CipherCloud Responds to the Crypto StackExchange Controversy - signifiers
http://blog.ciphercloud.com/responding-to-the-myths-about-cipherclouds-encryption-technology/
======
tptacek
Weasel wording filter:

Graf 1, sentence 1: "a few board threads" -> Internet's current most important
programming forum.

Graf 1, sentence 1: "contributed to by our competitors" -> Smoke screen,
unsupported, irrelevant.

Graf 2, sentence 2: "basically admitted they really didn't know the facts" ->
Because the facts weren't provided, the contributors set about reversing them
from published material, the point of the thread.

Graf 3, sentence 4: "does use publicly available, well researched, and NIST
validated cryptographic algorithms" -> Virtually all cryptography anywhere can
make a similar claim, and most of that code is broken. NIST validates
primitives and a few basic constructions, but tying those primitives into a
functional cryptosystem is outside their purview.

Graf 4, sentence 1: "for any customer deployments" -> Leaves open the question
of whether they implement semantically insecure constructions in any setting.

Graf 5, sentence 2: "fundamental security features (full field encryption,
randomization through IVs) were disabled" -> Randomized encryption isn't a
feature, it's a fundamental property of a cryptographic construction.
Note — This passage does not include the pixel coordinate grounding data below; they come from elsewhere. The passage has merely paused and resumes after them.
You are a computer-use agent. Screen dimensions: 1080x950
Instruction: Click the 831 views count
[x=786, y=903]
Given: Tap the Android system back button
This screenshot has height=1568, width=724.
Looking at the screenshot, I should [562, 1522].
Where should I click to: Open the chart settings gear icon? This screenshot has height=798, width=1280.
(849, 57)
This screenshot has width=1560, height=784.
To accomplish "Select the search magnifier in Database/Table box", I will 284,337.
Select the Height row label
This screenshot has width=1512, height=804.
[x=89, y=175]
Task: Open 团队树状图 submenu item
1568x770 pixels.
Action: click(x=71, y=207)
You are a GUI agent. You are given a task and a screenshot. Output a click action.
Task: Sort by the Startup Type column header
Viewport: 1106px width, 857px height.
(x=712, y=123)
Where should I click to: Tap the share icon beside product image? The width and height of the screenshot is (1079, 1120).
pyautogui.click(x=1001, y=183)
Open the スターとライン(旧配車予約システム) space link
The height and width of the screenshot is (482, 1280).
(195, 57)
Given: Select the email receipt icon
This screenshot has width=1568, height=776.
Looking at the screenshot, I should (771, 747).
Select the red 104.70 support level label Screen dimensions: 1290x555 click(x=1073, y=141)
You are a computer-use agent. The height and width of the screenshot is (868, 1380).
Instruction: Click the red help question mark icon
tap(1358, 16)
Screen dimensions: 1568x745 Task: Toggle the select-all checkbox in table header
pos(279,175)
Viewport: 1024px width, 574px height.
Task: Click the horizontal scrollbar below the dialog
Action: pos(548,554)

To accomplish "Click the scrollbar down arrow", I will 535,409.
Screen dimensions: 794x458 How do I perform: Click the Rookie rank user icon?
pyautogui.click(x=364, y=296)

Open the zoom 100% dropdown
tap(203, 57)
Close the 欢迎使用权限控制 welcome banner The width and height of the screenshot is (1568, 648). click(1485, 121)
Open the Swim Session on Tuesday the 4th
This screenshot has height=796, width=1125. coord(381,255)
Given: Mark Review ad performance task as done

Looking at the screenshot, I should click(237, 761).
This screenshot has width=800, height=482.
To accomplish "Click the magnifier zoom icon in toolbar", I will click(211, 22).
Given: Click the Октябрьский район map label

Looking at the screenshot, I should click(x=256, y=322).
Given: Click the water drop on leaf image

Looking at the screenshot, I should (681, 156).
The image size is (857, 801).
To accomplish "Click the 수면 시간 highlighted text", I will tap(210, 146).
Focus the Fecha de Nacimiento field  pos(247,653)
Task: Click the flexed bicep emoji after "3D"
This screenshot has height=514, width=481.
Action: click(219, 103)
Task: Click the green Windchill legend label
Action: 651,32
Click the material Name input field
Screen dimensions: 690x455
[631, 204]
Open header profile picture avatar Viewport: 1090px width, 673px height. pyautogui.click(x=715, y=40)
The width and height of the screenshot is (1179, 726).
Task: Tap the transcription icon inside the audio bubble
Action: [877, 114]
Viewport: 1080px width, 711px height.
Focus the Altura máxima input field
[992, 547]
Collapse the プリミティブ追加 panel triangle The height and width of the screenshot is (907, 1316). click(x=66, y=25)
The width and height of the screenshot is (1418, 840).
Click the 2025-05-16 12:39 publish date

Graf 6, sentence 1: "currently in the process of obtaining our FIPS 140-2
certification" -> FIPS 140-2 doesn't involve a rigorous analysis of
cryptographic primitives; the crypto-specific components focus on use of NIST-
approved ciphers and block modes, but do not assure that those primitives are
used securely. To illustrate that point: every vulnerable version of SSL3 and
TLS1.0 and TLS1.1 has had a FIPS-compliant implementation somewhere.

They should just be honest about their desire to suppress the use of their
copyrighted IP in critiques of their product. They're in a competitive space,
they're a small company, hard to manage their online reputation _and_ build
product, &c. The Reddit/HN/Stack Overflow scene wouldn't like that response,
but it's better than this one, which actually creates more questions about
their product capabilities.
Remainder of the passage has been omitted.